Big cash boost for UK public services will fade towards end of decade

Britain’s public services are set for a huge near-terms cash boost that will fade towards the end of the decade, as Rachel Reeves prioritised hospitals and schools with tens of billions of pounds of new funding.

The UK chancellor on Wednesday announced a £22.6bn rise in the day-to-day budget of the NHS over two years and a £3.1bn increase in its capital budget — in what she said was the biggest sum of money since before 2010, outside of the pandemic.

There were also generous settlements for other favoured priorities: an extra £1bn for special needs education, a £500mn boost for affordable housing, £1.3bn in core local government funding, including £600mn for social care, and no cut to the £20.4bn science & innovation budget. 

But three other “unprotected” Whitehall departments have been handed real-terms cuts to their budgets over an initial two years: the Cabinet Office, the Home Office and the Department for Transport.

Overall, Reeves is spending heavily in the short term, but the government anticipates a much tighter squeeze later in the parliament, so that it can still achieve its “golden rule” about day-to-day spending being met by tax revenues.

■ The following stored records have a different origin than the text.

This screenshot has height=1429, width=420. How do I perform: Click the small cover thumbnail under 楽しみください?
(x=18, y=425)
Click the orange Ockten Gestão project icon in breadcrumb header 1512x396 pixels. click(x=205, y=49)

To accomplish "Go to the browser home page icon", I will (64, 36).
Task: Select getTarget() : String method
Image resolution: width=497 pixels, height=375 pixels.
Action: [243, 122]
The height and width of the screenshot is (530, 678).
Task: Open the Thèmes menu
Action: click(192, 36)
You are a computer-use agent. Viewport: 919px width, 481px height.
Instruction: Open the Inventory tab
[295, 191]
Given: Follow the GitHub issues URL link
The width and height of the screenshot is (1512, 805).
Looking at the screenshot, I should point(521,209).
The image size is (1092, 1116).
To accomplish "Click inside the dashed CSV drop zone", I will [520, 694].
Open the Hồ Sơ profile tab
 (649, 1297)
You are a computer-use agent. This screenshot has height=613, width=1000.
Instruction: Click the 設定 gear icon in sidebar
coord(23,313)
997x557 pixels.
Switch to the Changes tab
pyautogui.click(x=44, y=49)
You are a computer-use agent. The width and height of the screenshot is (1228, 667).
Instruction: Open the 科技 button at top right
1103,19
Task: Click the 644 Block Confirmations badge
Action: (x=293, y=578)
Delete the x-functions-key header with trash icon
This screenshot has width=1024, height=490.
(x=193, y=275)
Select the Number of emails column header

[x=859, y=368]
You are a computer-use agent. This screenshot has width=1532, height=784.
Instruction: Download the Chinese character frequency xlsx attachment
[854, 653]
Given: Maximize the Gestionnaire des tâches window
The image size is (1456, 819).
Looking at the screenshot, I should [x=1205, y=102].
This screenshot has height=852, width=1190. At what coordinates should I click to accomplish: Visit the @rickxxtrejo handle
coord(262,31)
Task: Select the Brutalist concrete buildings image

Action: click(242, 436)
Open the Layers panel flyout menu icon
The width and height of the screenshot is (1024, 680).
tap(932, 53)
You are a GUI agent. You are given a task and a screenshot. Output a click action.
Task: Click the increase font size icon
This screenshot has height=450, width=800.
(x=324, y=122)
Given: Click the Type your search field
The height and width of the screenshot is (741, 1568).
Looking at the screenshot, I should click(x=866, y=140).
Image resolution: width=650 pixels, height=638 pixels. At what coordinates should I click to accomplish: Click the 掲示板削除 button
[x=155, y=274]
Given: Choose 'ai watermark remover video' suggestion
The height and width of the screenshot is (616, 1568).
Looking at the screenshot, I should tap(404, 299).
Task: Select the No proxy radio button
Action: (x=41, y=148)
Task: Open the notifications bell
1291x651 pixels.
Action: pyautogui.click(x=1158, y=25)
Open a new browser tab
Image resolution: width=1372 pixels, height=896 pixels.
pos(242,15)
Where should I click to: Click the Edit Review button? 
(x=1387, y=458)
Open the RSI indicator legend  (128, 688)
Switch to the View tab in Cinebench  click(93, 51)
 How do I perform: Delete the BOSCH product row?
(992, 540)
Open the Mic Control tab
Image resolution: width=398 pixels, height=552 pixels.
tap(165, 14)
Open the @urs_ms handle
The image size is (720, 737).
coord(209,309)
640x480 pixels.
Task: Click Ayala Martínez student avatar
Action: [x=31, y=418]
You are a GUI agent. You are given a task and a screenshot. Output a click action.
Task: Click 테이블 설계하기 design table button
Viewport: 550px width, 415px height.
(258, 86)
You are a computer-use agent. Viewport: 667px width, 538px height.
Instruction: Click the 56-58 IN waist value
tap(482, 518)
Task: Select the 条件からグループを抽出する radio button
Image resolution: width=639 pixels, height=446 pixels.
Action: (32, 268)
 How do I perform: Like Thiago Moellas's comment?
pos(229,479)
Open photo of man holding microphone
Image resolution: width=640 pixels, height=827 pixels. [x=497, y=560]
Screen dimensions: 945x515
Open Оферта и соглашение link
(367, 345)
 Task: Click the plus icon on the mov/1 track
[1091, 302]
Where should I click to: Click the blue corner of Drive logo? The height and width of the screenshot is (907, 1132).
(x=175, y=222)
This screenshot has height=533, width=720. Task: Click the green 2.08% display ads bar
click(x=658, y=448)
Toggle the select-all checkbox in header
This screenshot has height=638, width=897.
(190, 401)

Total departmental spending is increasing in real-terms by 3.9 per cent in this financial year and 4.3 per cent in the next, but sharply drops afterwards.

By 2028-29 and 2029-30, the real-terms increases will be 0.8 per cent and 0.9 per cent respectively, according to the Office for Budget Responsibility, the fiscal watchdog.

The government has committed to meeting its golden rule by 2029-30, but whether it will be politically palatable to follow through on the squeeze remains unclear.

Ben Zaranko, senior research economist at the Institute for Fiscal Studies think-tank, said the government had “massively front-loaded big increases in spending albeit not across the board”.

“But after the first couple of years you see numbers that are broadly more in line with what [former Conservative chancellor] Jeremy Hunt planned — these are short-term spending injections,” he added.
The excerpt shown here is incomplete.